For 2025-27, the Guangzhou Municipal Health Commission and the civil affairs bureau are running a screening program for the city's elderly care homes. The program aims to have screened all elderly care homes in the city by the end of 2027.
The commission disclosed the goal in a recent reply to proposals submitted by Ouyang Zhihong, a member of the standing committee of the Guangzhou Committee of the Chinese People's Political Consultative Conference, during the city's two sessions in January 2025.
Focusing on the prevention and treatment of Alzheimer's disease, Ouyang submitted two proposals offering suggestions from the perspectives of community screening and intervention, and the establishment of a three-tier medical consortium.
Ouyang, who is also executive president of the Guangdong Home-Care Services Association, called for comprehensive screenings among residents in communities across the city to achieve early and precise identification of people in the early stages of Alzheimer's disease and those at high risk. His proposals suggested that relevant departments establish a closed-loop system of "screening, intervention, publicity, education and promotion", and build a scientific, community-based screening framework.
At the community level, the proposals advocate conducting comprehensive screenings among residents across all communities by applying scientific assessment methods combined with professional clinical judgment. The goal is to enable early and precise identification of early-stage Alzheimer's disease patients and high-risk groups.
Through scientific evaluation and professional judgment, precise identification and dynamic tracking of these groups would be carried out, followed by the implementation of hierarchical, classified and diversified interventions, according to the proposals.
Specifically, personalized intervention plans would be formulated and implemented based on different disease stages — ranging from subjective cognitive decline and mild cognitive impairment to severe dementia — as well as different etiological types. This would form an interconnected closed loop of professional diagnosis in hospitals followed by continuous care in communities and families.
Ouyang said he hopes the efforts will help Guangzhou reach the target of there being no less than 80 percent of the city's elderly aware of dementia prevention.
According to the health commission, Guangzhou has established a solid top-level design for the prevention and treatment of Alzheimer's disease, with the initiative launched in April 2024.
One key achievement has been the widespread application of "Hui Ji Yi", or "Wisdom Memory", a smart screening mini-program. Integrated into the government's digital platform, the program provides convenient cognitive function screening services for elderly residents.
Using the mini-program, some 400,000 initial cognitive function screenings have been carried out, with 23,000 positive cases identified, enabling early warning and early intervention, the commission said.

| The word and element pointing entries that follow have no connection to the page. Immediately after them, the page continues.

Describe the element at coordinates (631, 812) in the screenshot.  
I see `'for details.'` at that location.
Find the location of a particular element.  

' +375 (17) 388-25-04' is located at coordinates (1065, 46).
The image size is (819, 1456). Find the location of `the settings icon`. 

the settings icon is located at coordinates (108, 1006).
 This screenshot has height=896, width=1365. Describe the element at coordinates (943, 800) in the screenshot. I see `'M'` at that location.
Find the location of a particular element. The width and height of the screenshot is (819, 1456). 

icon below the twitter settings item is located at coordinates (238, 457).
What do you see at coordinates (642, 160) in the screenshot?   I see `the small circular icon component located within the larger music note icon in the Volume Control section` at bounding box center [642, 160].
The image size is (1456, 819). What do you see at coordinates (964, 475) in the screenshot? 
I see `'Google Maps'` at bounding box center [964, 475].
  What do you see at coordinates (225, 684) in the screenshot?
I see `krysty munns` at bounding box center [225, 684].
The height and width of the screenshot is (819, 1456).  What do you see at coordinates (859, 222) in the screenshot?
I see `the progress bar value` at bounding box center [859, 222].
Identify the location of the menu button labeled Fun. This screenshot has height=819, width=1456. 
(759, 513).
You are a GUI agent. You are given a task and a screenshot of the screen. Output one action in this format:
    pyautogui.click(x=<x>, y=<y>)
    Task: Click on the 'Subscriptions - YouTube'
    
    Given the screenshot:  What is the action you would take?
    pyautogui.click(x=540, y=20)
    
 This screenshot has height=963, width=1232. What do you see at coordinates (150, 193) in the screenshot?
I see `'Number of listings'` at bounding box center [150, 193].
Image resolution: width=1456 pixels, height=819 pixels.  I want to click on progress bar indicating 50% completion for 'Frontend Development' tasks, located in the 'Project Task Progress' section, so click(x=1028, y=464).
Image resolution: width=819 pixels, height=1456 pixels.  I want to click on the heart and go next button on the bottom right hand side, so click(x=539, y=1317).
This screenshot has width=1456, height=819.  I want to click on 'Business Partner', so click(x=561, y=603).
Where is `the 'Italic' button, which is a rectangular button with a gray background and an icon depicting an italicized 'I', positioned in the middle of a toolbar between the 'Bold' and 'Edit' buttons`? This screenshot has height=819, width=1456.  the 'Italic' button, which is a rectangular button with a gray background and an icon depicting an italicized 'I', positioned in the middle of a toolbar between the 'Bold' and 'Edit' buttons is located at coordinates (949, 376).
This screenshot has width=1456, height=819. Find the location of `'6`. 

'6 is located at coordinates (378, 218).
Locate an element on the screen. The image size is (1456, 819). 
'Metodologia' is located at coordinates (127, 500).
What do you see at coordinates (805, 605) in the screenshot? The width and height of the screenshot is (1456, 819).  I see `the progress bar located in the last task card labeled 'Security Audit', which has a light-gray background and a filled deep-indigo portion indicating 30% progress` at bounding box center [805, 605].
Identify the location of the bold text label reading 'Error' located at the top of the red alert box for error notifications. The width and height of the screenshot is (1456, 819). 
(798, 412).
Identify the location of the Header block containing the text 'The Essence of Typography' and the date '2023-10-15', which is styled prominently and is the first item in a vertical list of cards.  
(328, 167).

At the community level, the city relies on family doctor service teams and integrates dementia prevention efforts into the national basic public health service for elderly health management.
Meanwhile, through the dementia prevention and treatment alliance in Guangzhou, a number of core hospitals have joined a regional responsibility system covering the city's 11 districts, coordinating dementia prevention and treatment efforts within their respective areas.
Chen Lingyi contributed to this story.